India, Iran and Afghanistan have signed an agreement to give Indian goods, heading for Central Asia and Afghanistan, preferential treatment and tariff reductions at Chabahar

Work on the Chabahar-Melak-Zaranj-Dilaram route from Iran to Afghanistan is in progress. Iran is with Indian aid upgrading the Chabahar-Melak road and constructing a bridge on the route to Zaranj. India's BRO is laying the 213-kilometer Zaranj-Dilaram road. It is a part of its USD 750 million aid package to Afghanistan.
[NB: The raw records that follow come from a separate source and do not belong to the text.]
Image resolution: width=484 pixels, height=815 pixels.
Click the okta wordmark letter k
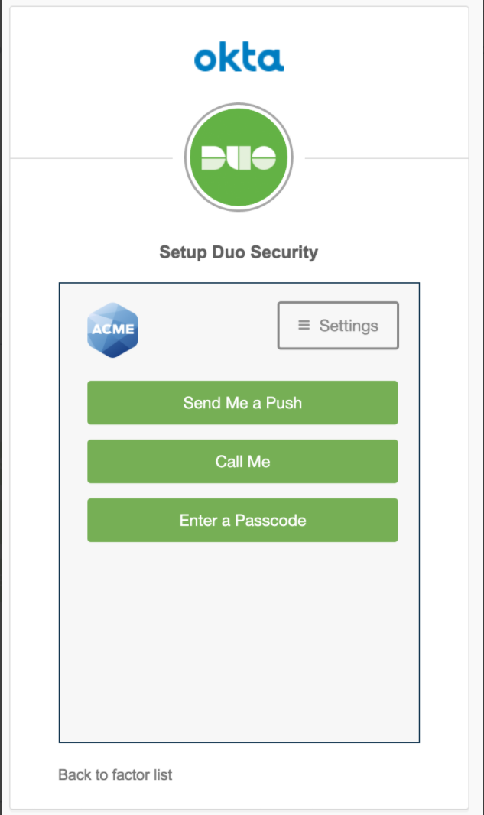pos(226,56)
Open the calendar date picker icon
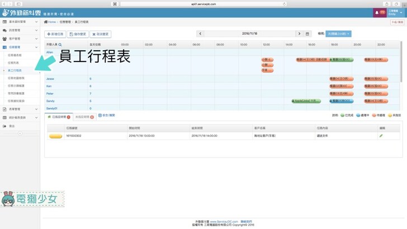Viewport: 407px width, 229px height. 307,34
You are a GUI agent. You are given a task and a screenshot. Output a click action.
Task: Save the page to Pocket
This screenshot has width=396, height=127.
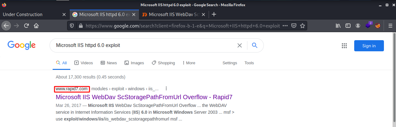(x=294, y=26)
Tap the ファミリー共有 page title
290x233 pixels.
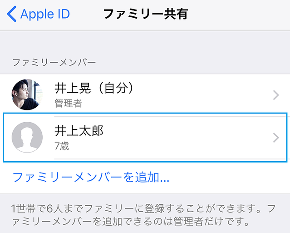pyautogui.click(x=145, y=14)
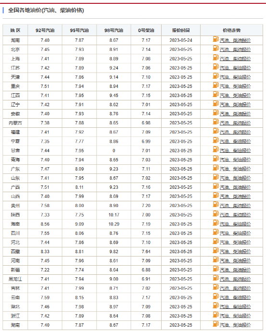Open 汽油、柴油报价 link for 陕西
This screenshot has height=331, width=266.
click(235, 215)
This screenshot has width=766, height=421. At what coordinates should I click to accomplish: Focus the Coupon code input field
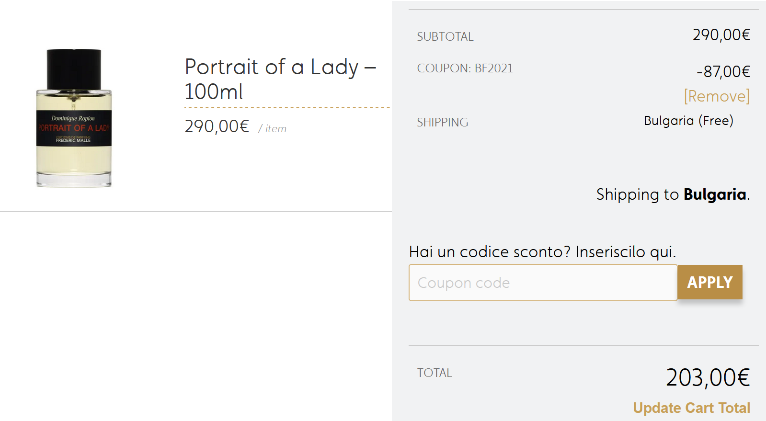click(x=543, y=283)
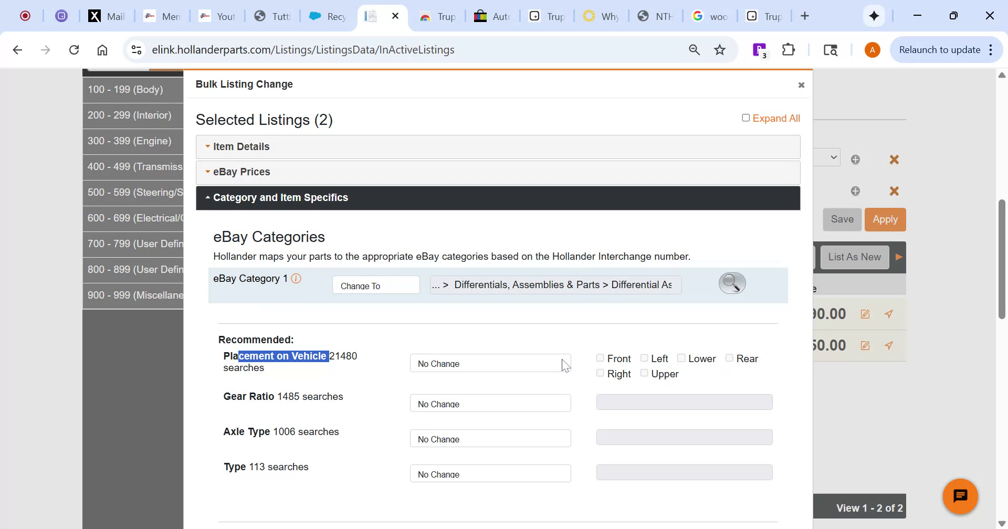1008x529 pixels.
Task: Click the eBay category search magnifier icon
Action: (732, 283)
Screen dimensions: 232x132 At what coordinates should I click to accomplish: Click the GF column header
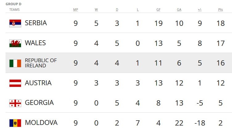[158, 10]
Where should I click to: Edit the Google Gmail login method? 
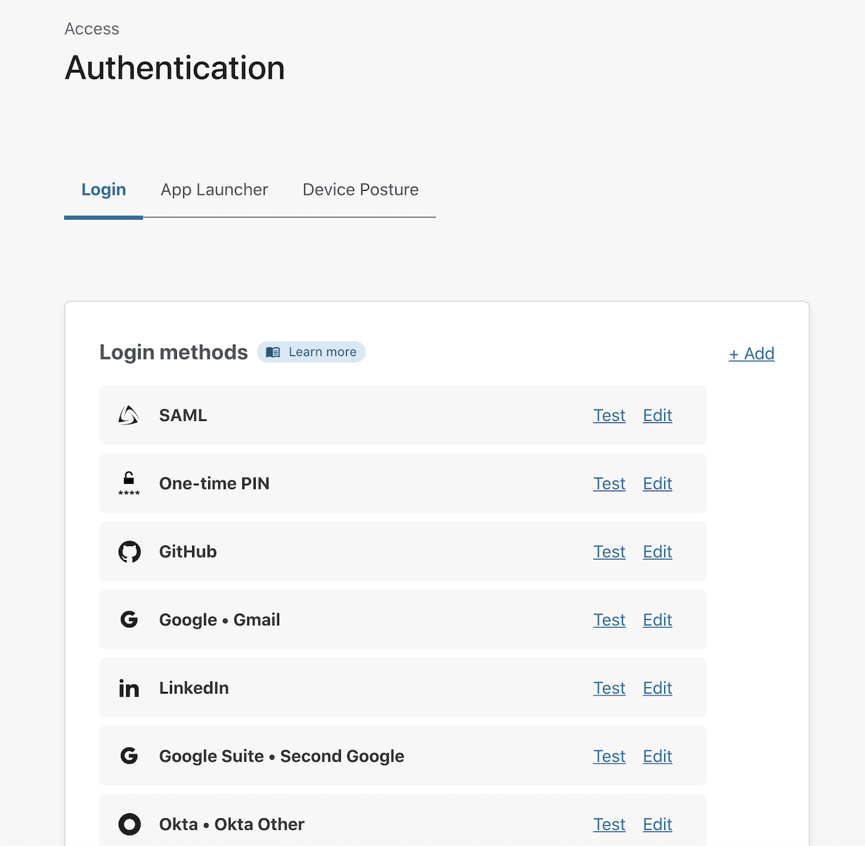pyautogui.click(x=657, y=620)

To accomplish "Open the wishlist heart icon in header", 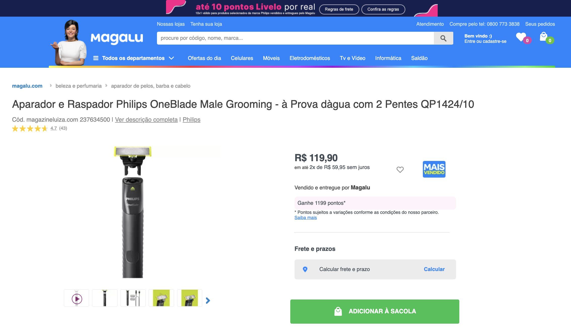I will pyautogui.click(x=521, y=37).
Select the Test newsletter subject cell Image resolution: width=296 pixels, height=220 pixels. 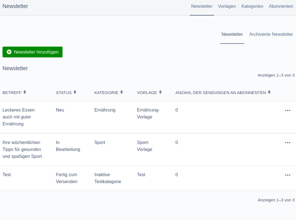pos(7,175)
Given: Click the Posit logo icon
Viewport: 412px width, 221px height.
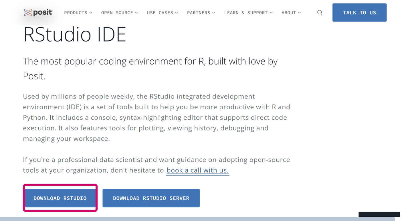Looking at the screenshot, I should point(28,13).
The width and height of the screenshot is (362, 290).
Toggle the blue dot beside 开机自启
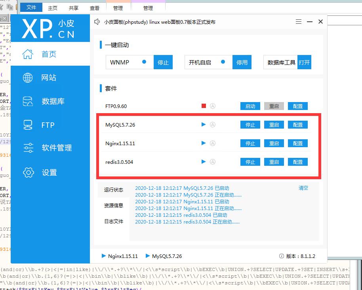(x=223, y=62)
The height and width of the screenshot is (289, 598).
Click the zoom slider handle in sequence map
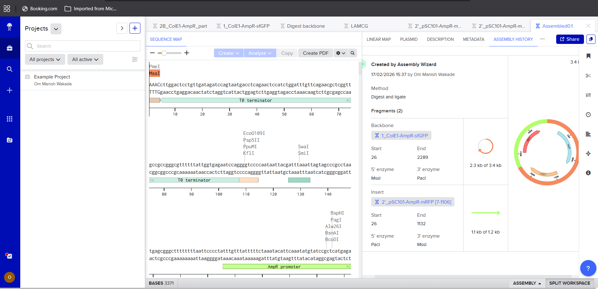(164, 53)
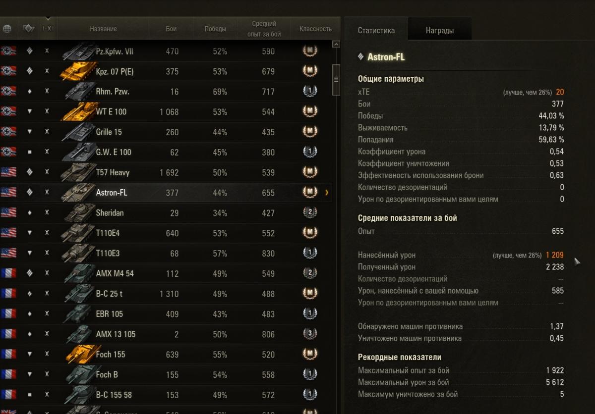Click Astron-FL Ace Tanker mastery badge
595x414 pixels.
310,192
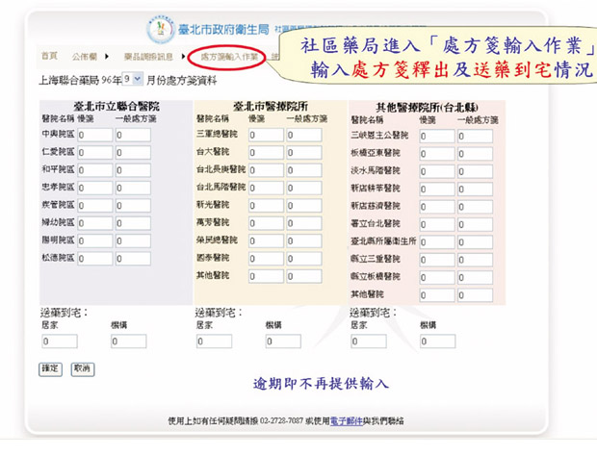This screenshot has height=455, width=597.
Task: Expand the 公佈欄 menu arrow
Action: click(107, 57)
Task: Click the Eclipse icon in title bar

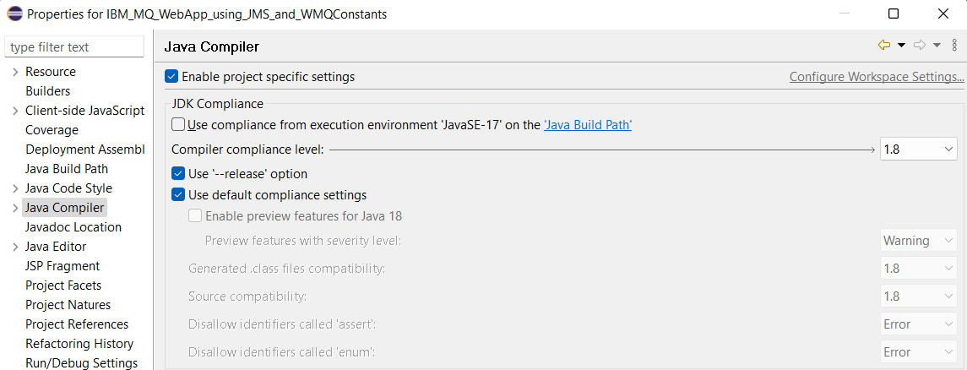Action: click(x=13, y=14)
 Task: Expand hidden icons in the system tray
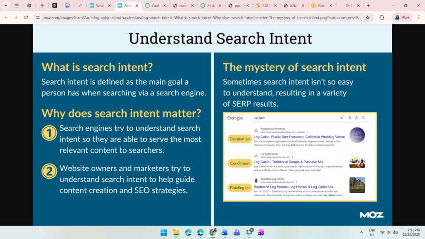click(361, 232)
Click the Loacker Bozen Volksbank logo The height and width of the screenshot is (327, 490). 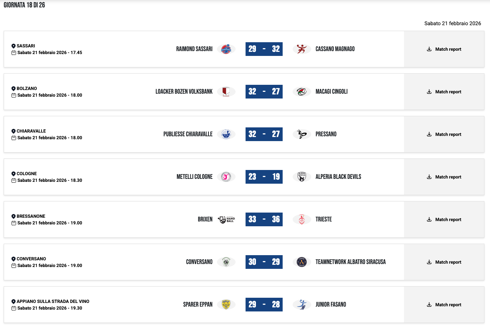(x=226, y=91)
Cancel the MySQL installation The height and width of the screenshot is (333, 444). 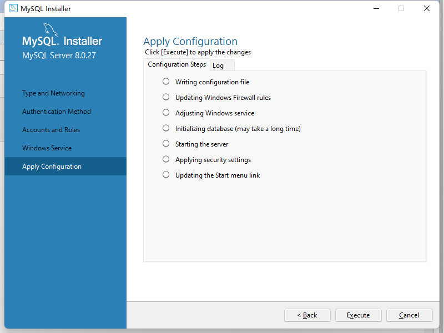(409, 315)
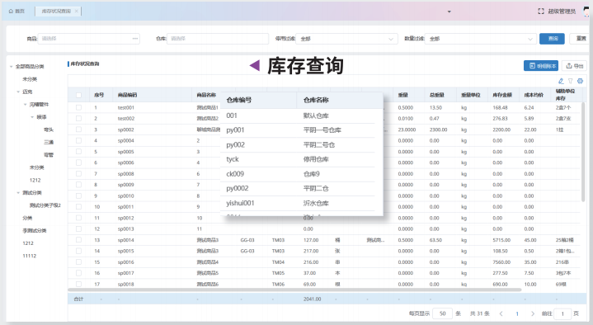The width and height of the screenshot is (593, 325).
Task: Tick the checkbox for row 1 test001
Action: tap(78, 107)
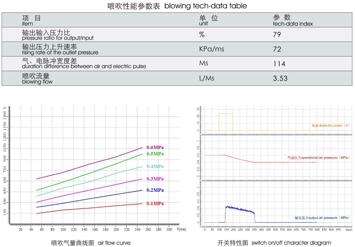Click the 'electric pulse (V)' legend text
The image size is (355, 247).
331,126
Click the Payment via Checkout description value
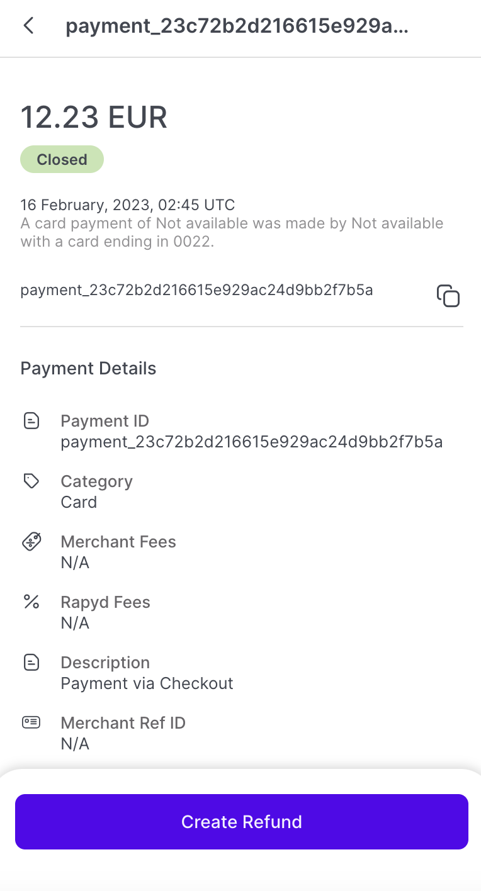 (x=147, y=684)
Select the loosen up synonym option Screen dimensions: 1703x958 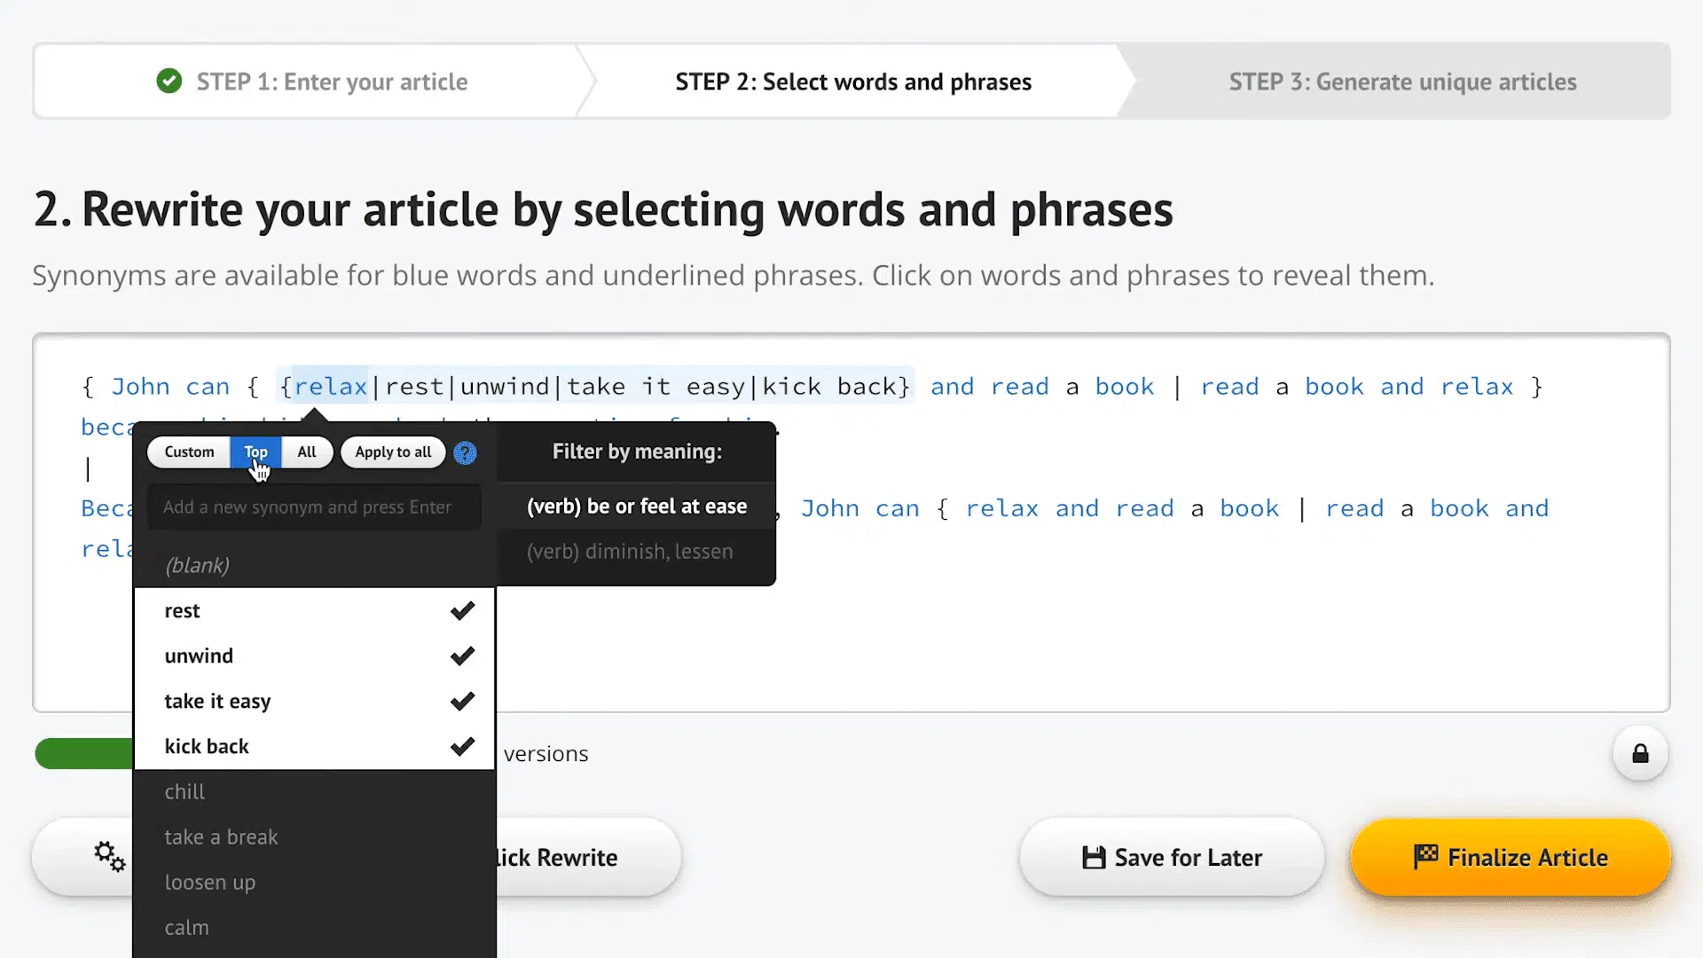pos(210,882)
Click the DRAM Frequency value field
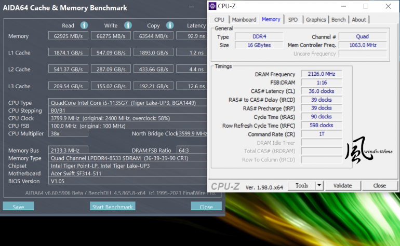 pyautogui.click(x=321, y=74)
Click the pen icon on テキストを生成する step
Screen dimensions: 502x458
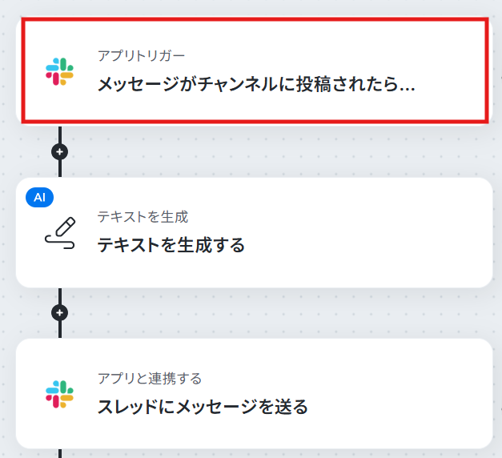[60, 233]
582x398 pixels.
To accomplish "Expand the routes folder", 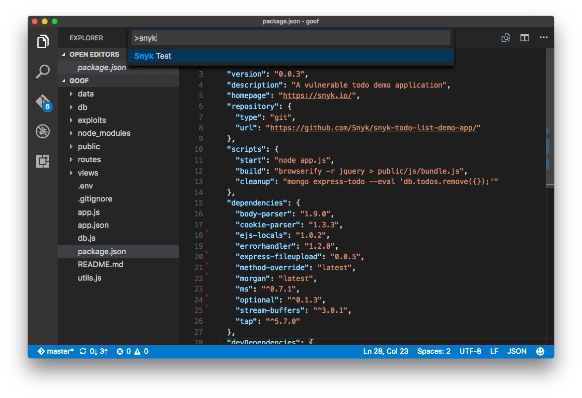I will click(x=89, y=159).
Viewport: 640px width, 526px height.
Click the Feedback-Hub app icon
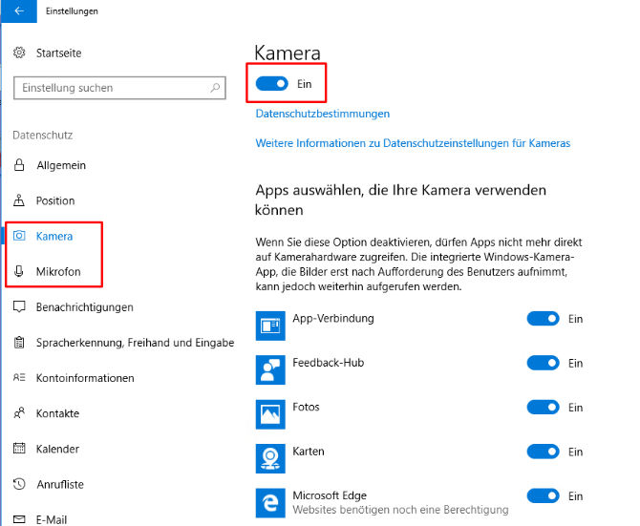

The advantages that Chabahar has compared to Gwadar are the greater political stability and security of the Iranian hinterland and the hositlity and mistrust that the Pakistani Baluchis hold against the Punjabi dominated Pakistani Federal government. The Baluchis consider Sino-Pak initiative at Gwadar as a strategy from Islamabad to deny the province its deserved share of development pie. They also look with suspicion on the settlement of more and more non-Baluchis in the port area.

The Chabahar port project is Iran's chance to end its US sponsored economic isolation and benefit form the resurgent Indian economy. Along with Bandar Abbas, Chabahar is the Iranian entrepot on the North - South corridor. A strategic partnership between India, Iran and Russia to establish a multi-modal transport link connecting Mumbai with St. Petersburg. Providing Europe and the former Soviet republics of Central Asia access to Asia and vice-versa.